Dissimilar mechanisms of cytochrome c release induced by octyl glucoside-activated BAX and by BAX activated with truncated BID

In the present study, we compared alkali-resistant BAX insertion into the outer mitochondrial membrane, mitochondrial remodeling, mitochondrial membrane potential changes, and cytochrome c (Cyt c) release from isolated brain mitochondria triggered by recombinant BAX oligomerized with 1% octyl glucoside (BAX_oligo) and by a combination of monomeric BAX (BAX_mono) and caspase 8-cleaved C-terminal fragment of recombinant BID (truncated BID, t^cBID). We also examined whether the effects induced by BAX_oligo or by BAX_mono activated with t^cBID depended on induction of the mitochondrial permeability transition. The results obtained in this study revealed that t^cBID plus BAX_mono produced BAX insertion and Cyt c release without overt changes in mitochondrial morphology.
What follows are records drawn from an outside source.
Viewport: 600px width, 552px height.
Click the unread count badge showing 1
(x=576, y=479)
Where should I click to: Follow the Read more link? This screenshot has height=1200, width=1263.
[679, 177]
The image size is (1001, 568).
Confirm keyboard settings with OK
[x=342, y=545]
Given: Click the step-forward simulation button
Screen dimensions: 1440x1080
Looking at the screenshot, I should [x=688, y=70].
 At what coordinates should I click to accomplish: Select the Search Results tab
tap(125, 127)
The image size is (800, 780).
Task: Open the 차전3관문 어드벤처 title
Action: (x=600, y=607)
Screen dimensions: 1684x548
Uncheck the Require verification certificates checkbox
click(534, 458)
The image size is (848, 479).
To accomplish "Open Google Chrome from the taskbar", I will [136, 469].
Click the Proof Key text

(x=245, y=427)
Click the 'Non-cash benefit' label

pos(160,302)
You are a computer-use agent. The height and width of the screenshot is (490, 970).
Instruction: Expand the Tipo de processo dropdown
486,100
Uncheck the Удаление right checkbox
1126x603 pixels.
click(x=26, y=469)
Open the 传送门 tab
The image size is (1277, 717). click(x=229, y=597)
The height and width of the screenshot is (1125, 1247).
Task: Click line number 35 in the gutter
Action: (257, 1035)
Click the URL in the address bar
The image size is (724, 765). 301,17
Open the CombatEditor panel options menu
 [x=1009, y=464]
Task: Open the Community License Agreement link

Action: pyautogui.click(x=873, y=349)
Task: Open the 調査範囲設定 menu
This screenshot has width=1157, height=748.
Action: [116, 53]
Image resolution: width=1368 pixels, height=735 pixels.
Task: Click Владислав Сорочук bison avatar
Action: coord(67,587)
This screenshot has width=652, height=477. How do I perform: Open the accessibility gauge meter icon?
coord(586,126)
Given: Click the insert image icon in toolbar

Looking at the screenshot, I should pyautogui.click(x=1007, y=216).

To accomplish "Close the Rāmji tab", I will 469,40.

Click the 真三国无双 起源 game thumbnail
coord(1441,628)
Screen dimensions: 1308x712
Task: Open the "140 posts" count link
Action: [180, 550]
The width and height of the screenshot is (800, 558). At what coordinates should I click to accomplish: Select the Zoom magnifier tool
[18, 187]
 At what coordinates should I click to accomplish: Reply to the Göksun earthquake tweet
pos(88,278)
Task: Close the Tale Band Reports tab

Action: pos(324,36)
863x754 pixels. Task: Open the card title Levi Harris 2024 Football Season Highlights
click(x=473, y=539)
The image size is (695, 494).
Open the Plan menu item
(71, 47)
On the contrary, treatment of mitochondria with BAX_oligo resulted in BAX insertion and Cyt c release, which were accompanied by gross distortion of mitochondrial morphology. The effects of BAX_oligo could be at least partially suppressed by mitochondrial depolarization. The effects of t^cBID plus BAX_mono were insensitive to depolarization. BAX_oligo produced similar BAX insertion, mitochondrial remodeling, and Cyt c release in KCl- and in N-methyl-d-glucamine-based incubation media indicating a non-essential role for K⁺ influx into mitochondria in these processes. A combination of cyclosporin A and ADP, inhibitors of the mitochondrial permeability transition, attenuated Cyt c release, mitochondrial remodeling, and depolarization induced by BAX_oligo, but failed to influence the effects produced by t^cBID plus BAX_mono. Thus, our results suggest a significant difference in the mechanisms of the outer mitochondrial membrane permeabilization and Cyt c release induced by detergent-oligomerized BAX_oligo and by BAX activated with t^cBID.